I feel much calmer now. Making the choice not to deal with certain types of garbage and taking a stand against those who want to let the virus spread has taken a large weight off my chest. Before I felt like I had this responsibility to "fix" everything. That meant trying to coax people who will never listen to me to listen. I was afraid that if I took a stand I would alienate people and wouldn't be able to help them. It was a sweet thought but very naïve of me. Anyone who is going to listen is already listening. It's not my fault if people go out and get sick even after they have been warned. It's not may fault if people don't like what I have to say. I can just let it go and do what I know how to do. Help people prepare.
It's no wonder I lost focus. Those people could try the patience of a saint! And in truth, I hadn't yet accepted that a bad outcome couldn't be avoided. I have accepted it now. There are too many people refusing to help. Too many who think it's a hoax or claim to not care. The virus has spread too far and we lost the little time we bought. There will be a lot of death and suffering before everything is said and done and it's not my fault.

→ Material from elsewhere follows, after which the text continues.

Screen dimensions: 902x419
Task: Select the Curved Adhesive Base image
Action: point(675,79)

I grew up thinking I was responsible for everyone and everything. I believed that if something went wrong it was either my fault or my job to fix it. I believed I had to make everyone happy and take care of them. But I don't. This situation has taught me so much about myself. I can see areas of damage and weakness I could never have seen otherwise. I have always known I was a little messed up from my past but for the first time I can see myself in a positive light too. I'm not a bad person and I don't have to fix everyone or everything.

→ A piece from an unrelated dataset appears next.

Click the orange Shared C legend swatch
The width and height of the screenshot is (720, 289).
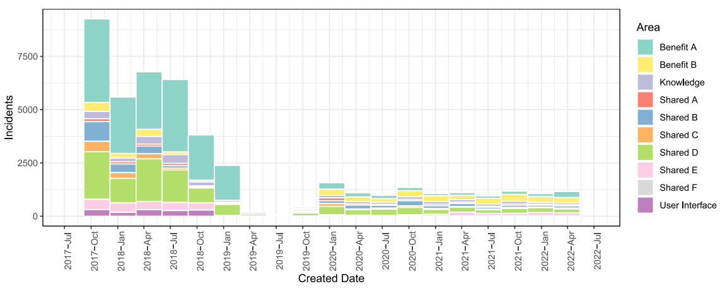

I have no intention to abandon my goals. I intend to keep working and sharing what I know and learn so that I can help others. I'm just not going to worry about whether or not people "like" me or will listen to me. I intend to speak out against things that I see as wrong and then move on, back to my other work.
I think a part of the anger comes from me still holding on to the idea that we can still stop this. I saw people not cooperating as just not understanding. I see now that they either don't want to understand or do understand and don't care anyway. I can't do anything about that. Nothing I say or do will make a dent in it.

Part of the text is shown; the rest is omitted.